[Work request]:
Please reproduce the entries below exactly, starting at the first line and ending with the line that holds "Home (180, 642)".

[Saved entries]:
Segment Open

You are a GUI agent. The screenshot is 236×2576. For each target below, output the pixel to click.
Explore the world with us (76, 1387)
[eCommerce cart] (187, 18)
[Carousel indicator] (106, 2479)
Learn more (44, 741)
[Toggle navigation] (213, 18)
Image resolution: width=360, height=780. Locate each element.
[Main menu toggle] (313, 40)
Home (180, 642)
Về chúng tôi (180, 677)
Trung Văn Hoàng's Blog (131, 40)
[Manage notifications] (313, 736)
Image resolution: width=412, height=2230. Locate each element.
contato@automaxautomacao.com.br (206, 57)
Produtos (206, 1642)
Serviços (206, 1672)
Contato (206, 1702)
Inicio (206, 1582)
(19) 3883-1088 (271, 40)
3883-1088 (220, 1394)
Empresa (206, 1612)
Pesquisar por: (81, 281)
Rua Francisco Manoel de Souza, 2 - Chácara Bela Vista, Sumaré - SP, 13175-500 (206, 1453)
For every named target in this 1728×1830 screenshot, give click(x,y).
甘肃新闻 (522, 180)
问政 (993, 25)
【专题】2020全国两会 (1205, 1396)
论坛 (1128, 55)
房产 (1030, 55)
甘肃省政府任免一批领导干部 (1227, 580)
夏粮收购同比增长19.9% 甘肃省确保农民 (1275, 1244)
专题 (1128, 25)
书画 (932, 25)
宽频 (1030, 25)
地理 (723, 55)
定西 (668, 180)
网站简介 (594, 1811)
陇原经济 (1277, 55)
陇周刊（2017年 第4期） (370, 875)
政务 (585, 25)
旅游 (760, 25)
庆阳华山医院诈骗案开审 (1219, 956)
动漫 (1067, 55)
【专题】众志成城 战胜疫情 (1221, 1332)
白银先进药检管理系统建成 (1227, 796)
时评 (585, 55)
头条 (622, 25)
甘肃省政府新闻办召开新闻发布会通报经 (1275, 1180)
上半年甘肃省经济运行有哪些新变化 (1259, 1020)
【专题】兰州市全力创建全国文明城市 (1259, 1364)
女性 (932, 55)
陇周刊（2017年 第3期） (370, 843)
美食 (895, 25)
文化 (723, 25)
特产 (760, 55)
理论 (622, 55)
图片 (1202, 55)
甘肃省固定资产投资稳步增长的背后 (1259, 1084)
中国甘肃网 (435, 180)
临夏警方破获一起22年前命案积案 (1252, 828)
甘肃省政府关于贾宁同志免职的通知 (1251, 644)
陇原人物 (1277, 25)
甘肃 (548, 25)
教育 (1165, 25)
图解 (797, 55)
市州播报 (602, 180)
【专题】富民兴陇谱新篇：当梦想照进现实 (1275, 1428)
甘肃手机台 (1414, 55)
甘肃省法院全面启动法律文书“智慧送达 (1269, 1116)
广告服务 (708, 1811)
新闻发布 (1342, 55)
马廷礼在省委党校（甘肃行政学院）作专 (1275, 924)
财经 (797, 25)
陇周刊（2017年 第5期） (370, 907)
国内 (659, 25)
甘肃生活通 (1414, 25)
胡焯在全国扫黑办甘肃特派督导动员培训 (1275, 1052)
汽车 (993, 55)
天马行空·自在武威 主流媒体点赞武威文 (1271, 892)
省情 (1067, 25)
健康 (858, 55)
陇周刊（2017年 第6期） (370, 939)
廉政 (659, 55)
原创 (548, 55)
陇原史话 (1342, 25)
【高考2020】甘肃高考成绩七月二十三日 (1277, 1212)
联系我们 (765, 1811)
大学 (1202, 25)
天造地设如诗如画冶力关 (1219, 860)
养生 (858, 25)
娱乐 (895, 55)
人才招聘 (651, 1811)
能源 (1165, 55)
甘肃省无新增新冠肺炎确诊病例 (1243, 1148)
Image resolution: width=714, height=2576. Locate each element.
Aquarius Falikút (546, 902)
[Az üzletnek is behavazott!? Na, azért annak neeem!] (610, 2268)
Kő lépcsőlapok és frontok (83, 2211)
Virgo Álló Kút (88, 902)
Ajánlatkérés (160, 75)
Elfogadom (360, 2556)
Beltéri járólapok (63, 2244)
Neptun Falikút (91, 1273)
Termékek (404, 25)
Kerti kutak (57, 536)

Segment Closed

[Written reply]:
You are a GUI agent. The screenshot is 236×2576. For each target below, output the pixel to click.
Explore the world with us (76, 1387)
[eCommerce cart] (187, 18)
[Carousel indicator] (106, 2479)
Learn more (44, 741)
[Toggle navigation] (213, 18)
Image resolution: width=360, height=780. Locate each element.
[Main menu toggle] (313, 40)
Home (180, 642)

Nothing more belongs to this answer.